Miss Hawley und ihre Helferin

Ihr blauer VW-Käfer hat das gleiche Baujahr wie meine Knochen: 1963. Nach wie vor fährt Elizabeth Hawley mit ihrem Auto aus längst vergangenen Tagen vor den Hotels in Kathmandu vor. Inzwischen sitzt die 87 Jahre alte US-Amerikanerin nicht mehr selbst am Steuer, sondern lässt sich chauffieren. Aber aufs Altenteil setzt sich Miss Hawley, wie sie von allen genannt wird, nicht. Sie ist die große Chronistin des Himalaya-Bergsteigens. Seit Jahrzehnten führt sie in Kathmandu Buch über die Expeditionen zu den in Nepal gelegenen höchsten Bergen der Welt.

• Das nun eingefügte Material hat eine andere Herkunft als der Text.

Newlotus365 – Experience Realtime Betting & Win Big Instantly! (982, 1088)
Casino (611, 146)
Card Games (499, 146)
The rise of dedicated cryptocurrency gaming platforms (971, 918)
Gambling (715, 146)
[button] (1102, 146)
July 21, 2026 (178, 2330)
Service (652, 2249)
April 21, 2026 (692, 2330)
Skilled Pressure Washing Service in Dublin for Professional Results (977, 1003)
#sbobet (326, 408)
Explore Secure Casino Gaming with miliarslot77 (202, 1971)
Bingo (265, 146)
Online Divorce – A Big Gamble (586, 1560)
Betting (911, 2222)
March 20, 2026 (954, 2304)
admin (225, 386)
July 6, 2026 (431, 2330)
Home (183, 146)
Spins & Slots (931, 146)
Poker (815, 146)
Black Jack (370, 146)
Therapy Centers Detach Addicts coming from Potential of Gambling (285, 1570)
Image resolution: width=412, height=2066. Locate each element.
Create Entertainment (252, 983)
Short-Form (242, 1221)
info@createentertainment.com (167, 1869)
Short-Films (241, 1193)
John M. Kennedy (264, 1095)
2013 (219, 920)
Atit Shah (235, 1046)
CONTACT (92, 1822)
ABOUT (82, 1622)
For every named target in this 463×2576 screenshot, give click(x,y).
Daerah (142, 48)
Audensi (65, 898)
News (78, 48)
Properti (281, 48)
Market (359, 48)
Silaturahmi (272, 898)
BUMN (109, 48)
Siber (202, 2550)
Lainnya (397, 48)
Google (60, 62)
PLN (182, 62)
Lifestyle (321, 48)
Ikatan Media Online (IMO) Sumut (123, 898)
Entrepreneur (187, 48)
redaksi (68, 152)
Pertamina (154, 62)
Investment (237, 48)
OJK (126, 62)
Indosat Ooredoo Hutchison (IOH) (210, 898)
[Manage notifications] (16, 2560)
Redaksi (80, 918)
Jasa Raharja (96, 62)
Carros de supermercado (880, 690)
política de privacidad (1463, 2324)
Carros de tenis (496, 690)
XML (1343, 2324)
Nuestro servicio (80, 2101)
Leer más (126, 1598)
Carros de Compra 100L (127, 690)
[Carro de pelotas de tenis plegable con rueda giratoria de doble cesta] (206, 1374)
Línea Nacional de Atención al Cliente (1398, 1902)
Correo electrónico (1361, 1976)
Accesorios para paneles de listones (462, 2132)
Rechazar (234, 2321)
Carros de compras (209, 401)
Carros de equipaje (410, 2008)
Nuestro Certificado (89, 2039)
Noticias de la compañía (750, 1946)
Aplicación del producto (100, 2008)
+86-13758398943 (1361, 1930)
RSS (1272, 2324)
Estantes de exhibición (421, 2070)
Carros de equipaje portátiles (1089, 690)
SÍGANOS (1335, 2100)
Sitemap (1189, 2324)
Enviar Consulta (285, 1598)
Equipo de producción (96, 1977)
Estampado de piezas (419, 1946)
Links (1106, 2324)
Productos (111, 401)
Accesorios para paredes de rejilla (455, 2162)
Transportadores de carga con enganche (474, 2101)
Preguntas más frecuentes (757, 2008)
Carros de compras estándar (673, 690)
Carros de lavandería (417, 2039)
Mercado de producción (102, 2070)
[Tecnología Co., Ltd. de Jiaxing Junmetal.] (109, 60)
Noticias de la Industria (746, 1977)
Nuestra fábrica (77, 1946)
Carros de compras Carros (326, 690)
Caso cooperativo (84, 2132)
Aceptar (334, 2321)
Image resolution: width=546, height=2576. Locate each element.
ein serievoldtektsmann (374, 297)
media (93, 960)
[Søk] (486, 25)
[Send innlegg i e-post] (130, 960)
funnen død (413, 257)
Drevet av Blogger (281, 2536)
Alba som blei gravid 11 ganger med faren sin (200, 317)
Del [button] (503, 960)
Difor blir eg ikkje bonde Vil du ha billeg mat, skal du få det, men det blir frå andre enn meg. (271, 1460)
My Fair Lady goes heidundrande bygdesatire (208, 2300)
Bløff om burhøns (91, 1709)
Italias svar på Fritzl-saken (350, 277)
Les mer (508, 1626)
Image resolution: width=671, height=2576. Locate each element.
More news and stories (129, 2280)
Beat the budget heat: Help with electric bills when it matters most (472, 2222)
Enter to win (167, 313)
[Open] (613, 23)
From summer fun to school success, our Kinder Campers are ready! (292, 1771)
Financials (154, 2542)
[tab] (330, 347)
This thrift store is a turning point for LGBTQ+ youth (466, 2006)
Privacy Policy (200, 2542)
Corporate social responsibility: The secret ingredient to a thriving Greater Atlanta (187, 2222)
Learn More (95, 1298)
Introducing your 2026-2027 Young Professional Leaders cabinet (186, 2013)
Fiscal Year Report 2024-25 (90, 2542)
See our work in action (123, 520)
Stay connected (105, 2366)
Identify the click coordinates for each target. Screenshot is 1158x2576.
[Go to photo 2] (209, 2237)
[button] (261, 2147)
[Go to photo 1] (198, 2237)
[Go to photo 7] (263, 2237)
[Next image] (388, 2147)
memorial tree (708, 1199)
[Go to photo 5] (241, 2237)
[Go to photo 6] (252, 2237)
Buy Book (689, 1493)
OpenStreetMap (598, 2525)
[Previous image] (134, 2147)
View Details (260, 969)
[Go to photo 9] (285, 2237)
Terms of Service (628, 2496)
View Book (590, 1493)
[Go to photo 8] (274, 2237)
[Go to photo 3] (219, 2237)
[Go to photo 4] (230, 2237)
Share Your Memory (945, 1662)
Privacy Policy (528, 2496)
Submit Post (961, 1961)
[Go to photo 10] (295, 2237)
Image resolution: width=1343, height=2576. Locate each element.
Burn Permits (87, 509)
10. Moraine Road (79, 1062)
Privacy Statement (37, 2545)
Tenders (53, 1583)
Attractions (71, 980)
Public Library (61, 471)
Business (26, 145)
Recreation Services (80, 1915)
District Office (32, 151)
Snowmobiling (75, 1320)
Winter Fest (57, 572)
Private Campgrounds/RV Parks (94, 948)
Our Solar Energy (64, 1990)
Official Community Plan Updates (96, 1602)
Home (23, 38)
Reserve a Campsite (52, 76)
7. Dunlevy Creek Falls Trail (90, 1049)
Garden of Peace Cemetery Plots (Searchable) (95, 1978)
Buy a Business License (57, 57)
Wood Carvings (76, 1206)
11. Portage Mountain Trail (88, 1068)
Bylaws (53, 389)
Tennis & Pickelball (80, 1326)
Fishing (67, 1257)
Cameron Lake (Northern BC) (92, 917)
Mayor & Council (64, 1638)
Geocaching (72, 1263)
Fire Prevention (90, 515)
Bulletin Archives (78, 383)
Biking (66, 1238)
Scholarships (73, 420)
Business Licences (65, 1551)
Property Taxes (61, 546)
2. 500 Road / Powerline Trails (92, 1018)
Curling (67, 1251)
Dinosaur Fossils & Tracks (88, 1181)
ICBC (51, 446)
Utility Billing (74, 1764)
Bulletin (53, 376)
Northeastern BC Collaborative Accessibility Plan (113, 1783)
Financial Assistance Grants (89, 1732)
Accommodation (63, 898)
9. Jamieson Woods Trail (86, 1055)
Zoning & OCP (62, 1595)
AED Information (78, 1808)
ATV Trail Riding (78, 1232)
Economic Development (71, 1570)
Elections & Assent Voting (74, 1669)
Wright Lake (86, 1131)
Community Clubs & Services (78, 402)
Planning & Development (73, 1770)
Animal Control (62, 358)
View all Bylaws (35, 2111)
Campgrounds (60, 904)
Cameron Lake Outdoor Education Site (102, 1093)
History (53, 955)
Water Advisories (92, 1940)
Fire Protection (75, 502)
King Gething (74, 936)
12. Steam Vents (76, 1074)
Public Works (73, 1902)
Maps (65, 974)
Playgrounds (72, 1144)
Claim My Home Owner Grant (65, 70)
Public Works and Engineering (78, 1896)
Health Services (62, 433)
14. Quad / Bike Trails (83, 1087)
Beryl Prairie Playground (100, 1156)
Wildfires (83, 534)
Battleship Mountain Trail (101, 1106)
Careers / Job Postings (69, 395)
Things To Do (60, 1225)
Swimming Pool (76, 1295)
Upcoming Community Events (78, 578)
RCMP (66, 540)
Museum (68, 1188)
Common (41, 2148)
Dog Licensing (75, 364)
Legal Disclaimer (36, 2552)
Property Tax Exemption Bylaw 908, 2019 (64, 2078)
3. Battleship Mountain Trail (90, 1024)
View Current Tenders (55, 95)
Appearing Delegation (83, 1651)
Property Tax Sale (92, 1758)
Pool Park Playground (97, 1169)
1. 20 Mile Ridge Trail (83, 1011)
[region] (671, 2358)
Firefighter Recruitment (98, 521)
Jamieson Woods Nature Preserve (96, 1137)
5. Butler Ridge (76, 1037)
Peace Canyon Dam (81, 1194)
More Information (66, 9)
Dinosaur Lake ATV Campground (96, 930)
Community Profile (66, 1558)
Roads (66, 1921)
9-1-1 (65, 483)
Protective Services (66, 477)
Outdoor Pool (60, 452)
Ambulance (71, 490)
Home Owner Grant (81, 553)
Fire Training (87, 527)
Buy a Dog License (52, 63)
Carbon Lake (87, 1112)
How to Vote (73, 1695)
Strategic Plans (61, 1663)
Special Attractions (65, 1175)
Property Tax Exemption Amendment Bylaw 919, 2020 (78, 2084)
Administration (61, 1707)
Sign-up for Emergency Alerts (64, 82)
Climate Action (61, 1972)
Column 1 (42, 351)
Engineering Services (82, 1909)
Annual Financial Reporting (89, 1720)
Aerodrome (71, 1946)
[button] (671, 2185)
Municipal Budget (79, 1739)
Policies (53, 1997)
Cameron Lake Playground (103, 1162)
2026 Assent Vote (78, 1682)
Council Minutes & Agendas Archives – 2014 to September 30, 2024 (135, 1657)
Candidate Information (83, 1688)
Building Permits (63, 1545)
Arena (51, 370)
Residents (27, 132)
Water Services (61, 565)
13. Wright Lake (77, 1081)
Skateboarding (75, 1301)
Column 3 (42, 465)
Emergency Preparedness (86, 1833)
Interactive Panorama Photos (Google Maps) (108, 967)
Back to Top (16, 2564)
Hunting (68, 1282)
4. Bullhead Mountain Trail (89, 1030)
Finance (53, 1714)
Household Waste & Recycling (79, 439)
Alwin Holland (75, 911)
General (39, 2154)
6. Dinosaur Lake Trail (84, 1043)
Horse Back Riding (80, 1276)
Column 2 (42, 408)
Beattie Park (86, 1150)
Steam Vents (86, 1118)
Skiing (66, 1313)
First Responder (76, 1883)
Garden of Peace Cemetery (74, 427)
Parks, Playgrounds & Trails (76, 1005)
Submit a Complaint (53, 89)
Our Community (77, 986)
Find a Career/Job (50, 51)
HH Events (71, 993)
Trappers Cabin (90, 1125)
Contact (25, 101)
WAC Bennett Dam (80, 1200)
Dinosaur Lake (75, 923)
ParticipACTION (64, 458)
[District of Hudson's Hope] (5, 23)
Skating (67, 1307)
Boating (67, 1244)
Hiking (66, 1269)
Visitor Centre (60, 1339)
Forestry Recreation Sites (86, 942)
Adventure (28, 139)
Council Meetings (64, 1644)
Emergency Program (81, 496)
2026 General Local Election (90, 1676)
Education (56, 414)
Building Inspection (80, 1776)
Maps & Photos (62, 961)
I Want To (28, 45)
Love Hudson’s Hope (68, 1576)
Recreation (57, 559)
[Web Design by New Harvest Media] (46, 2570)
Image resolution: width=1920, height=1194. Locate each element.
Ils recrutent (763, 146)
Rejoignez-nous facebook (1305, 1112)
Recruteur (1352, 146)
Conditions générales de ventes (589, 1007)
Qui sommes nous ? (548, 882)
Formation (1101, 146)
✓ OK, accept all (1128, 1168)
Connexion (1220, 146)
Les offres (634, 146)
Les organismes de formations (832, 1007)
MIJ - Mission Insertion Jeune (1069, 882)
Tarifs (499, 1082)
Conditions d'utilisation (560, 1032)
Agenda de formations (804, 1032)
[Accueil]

Miss Hawley mit Ralf Dujmovits

Verrückte Bergsteiger

„Sie kann viele Bergsteiger nicht verstehen. Sie sagt dann immer: They are all mad (Sie sind alle verrückt)!“, erzählt Billi Bierling (Unser Gespräch beim International Mountain Summit im vergangenen November in Brixen könnt ihr unter dem Artikel nachhören). Die 43 Jahre alte deutsche Journalistin lebt seit Jahren in Kathmandu und unterstützt Miss Hawley, indem sie in ihrem Auftrag die Bergsteiger vor und nach den Expeditionen befragt. „Ich fühle mich fast geehrt, dass ich mit Miss Hawley zusammenarbeiten kann. Sie gehört zu einer Generation, die ausstirbt.“ Schließlich sei die US-Amerikanerin bereits in den 1950er Jahren nach Nepal gekommen, in der Pionierzeit des Bergsteigens an den Achttausendern.

Keine Schiedsrichterin

Miss Hawley genießt unter den Extrembergsteigern höchste Autorität. Stuft sie in ihrer Chronik „Himalayan Database“ einen Gipfelerfolg als „disputed“, also umstritten ein, haftet der Expedition ein ernsthafter Makel an. „Sie ist aber keine Schiedsrichterin, nur Historikerin und Archivarin“, stellt Billi klar. „Sie kann nicht entscheiden, ob eine Miss Oh auf dem Kangchendzönga war oder nicht. Aber sie hinterfragt und stöbert nach.“ Die Besteigung des dritthöchsten Bergs der Erde durch Oh Eun Sun im Jahr 2009 stufte die alte Dame als „disputed“ ein. Dieses Urteil kann nicht einfach beiseite gewischt werden. Nach Miss Hawleys Beurteilung gilt es in der Szene als zumindest fragwürdig, ob die Südkoreanerin wirklich die erste Frau war, die auf allen 14 Achttausendern stand, oder ob diese Ehre nicht der Baskin Edurne Pasaban gebührt.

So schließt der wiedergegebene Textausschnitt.